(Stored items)
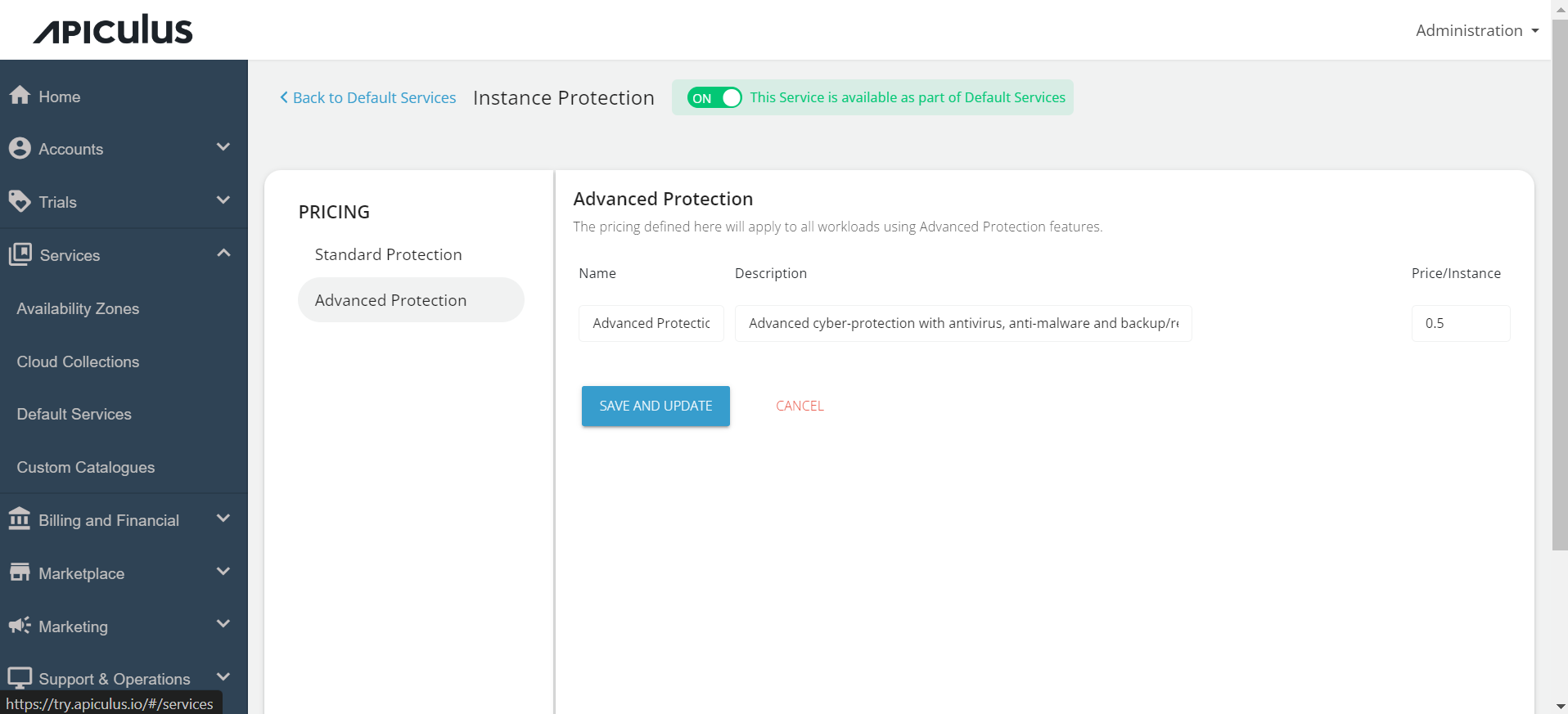Click the Marketplace storefront icon

click(x=20, y=573)
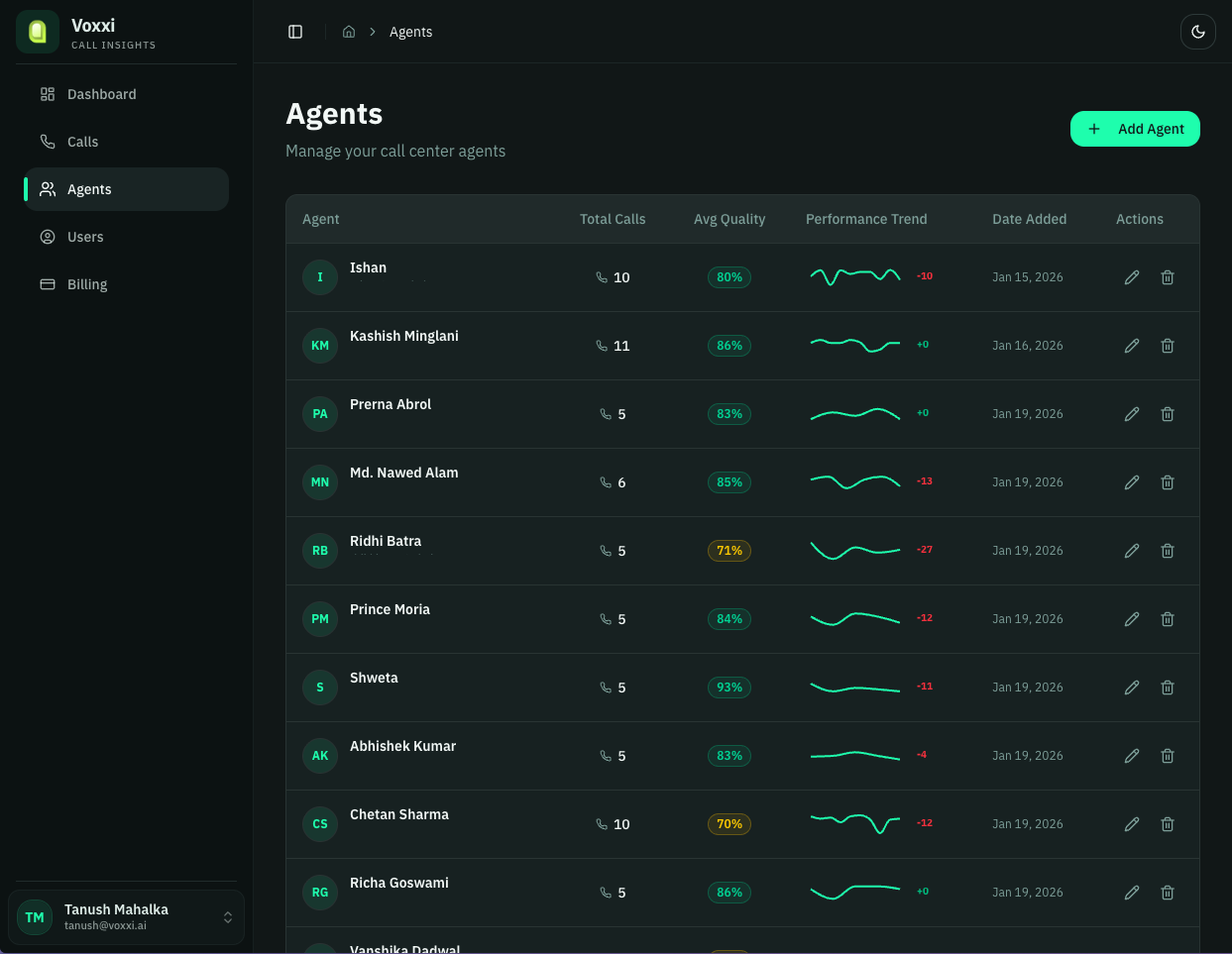Image resolution: width=1232 pixels, height=954 pixels.
Task: Click Prince Moria's agent name
Action: pyautogui.click(x=390, y=609)
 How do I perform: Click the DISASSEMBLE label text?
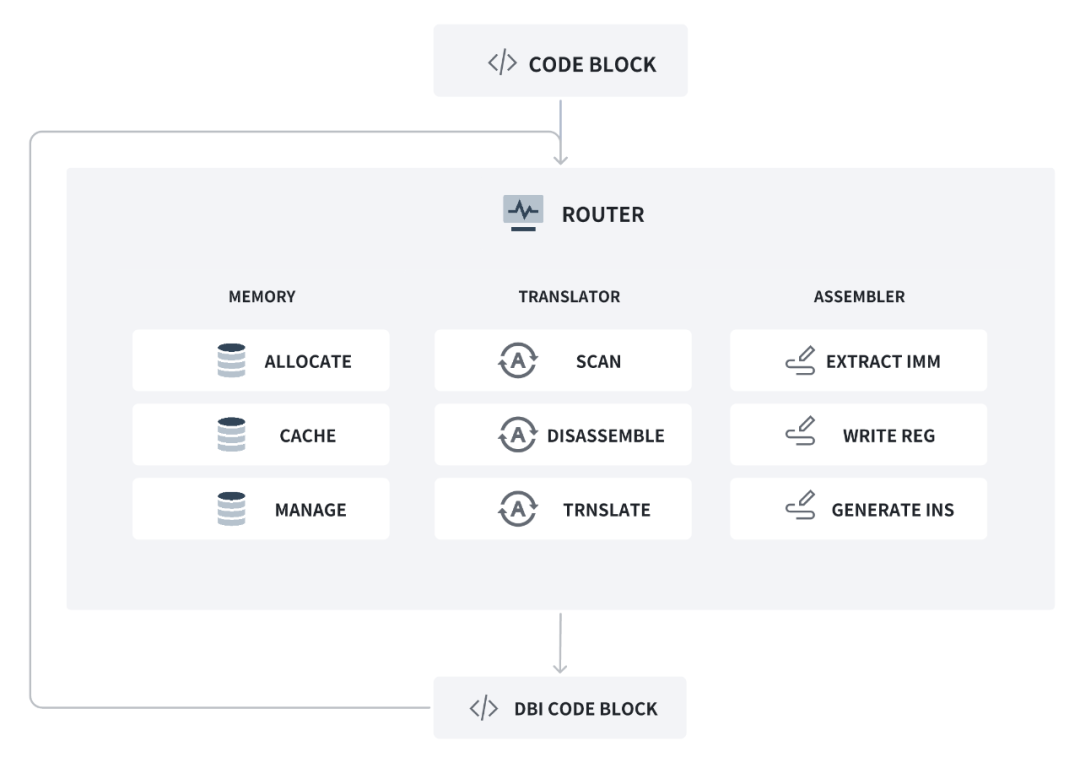tap(605, 436)
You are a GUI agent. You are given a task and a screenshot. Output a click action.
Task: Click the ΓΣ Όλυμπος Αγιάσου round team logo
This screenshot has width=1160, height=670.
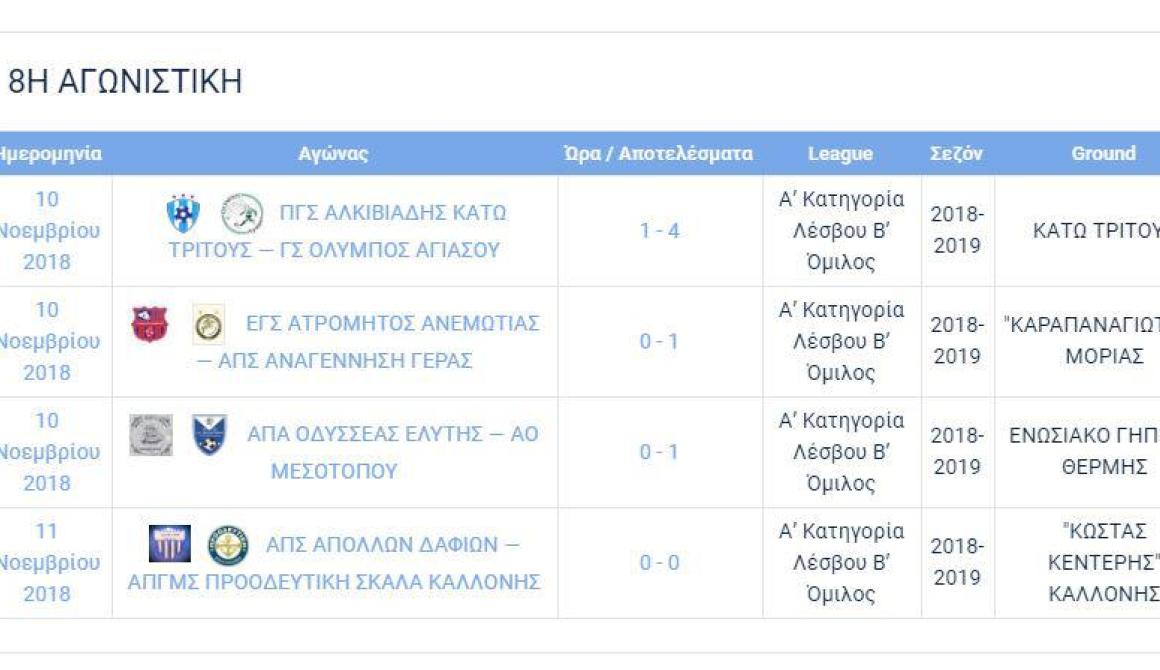click(x=242, y=213)
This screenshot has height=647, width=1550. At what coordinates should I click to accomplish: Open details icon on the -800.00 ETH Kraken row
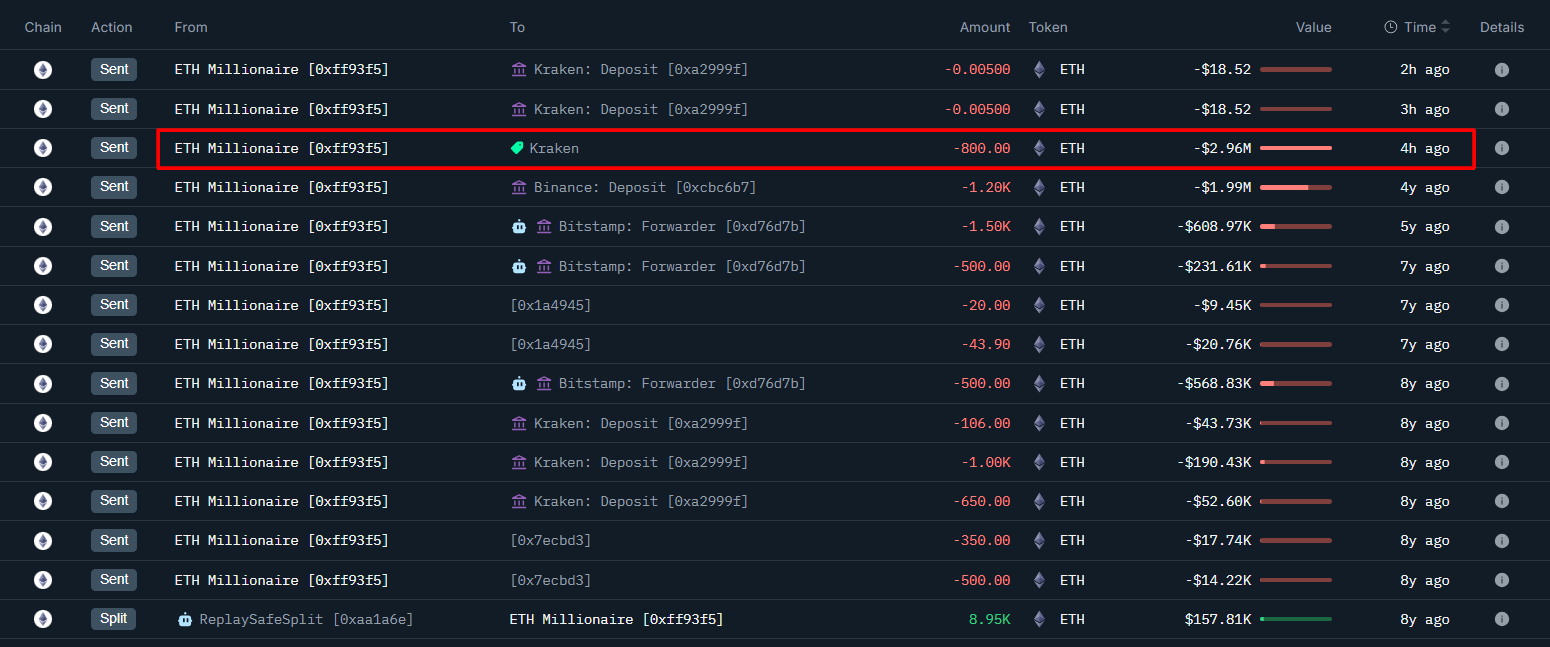1501,148
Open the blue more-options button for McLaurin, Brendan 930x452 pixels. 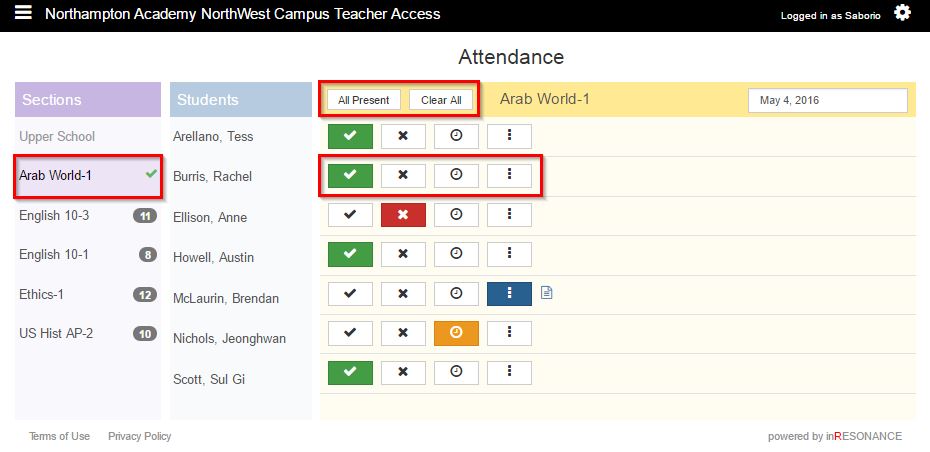[509, 294]
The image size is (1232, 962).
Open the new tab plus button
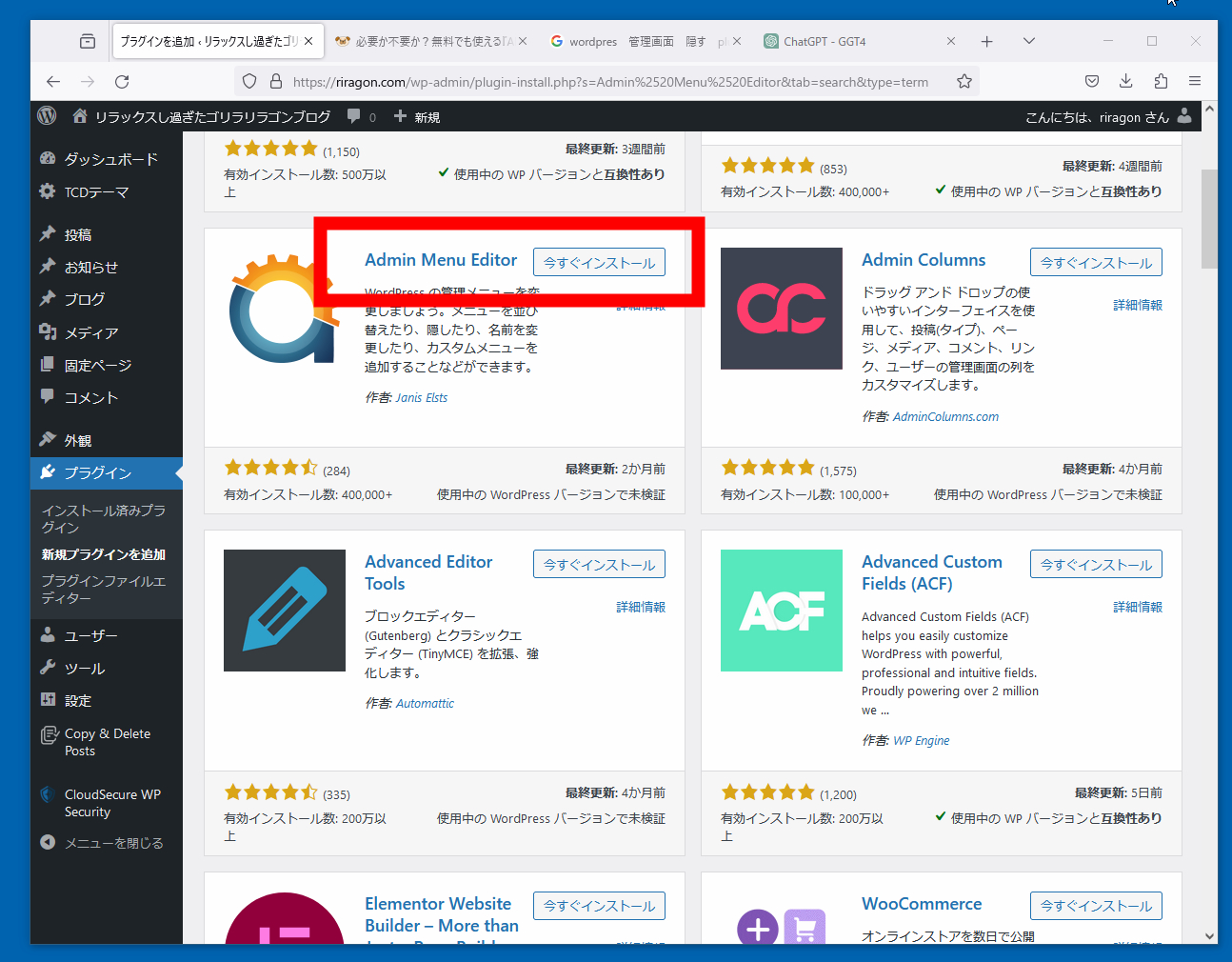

:: ACTIVITY ::
Each line from the one containing "The image size is (1232, 962)." through the final line of the data must be reproduced exactly, both ends included, with no pictures in the copy.

:: OUTPUT FOR THIS TASK ::
The image size is (1232, 962).
Open the new tab plus button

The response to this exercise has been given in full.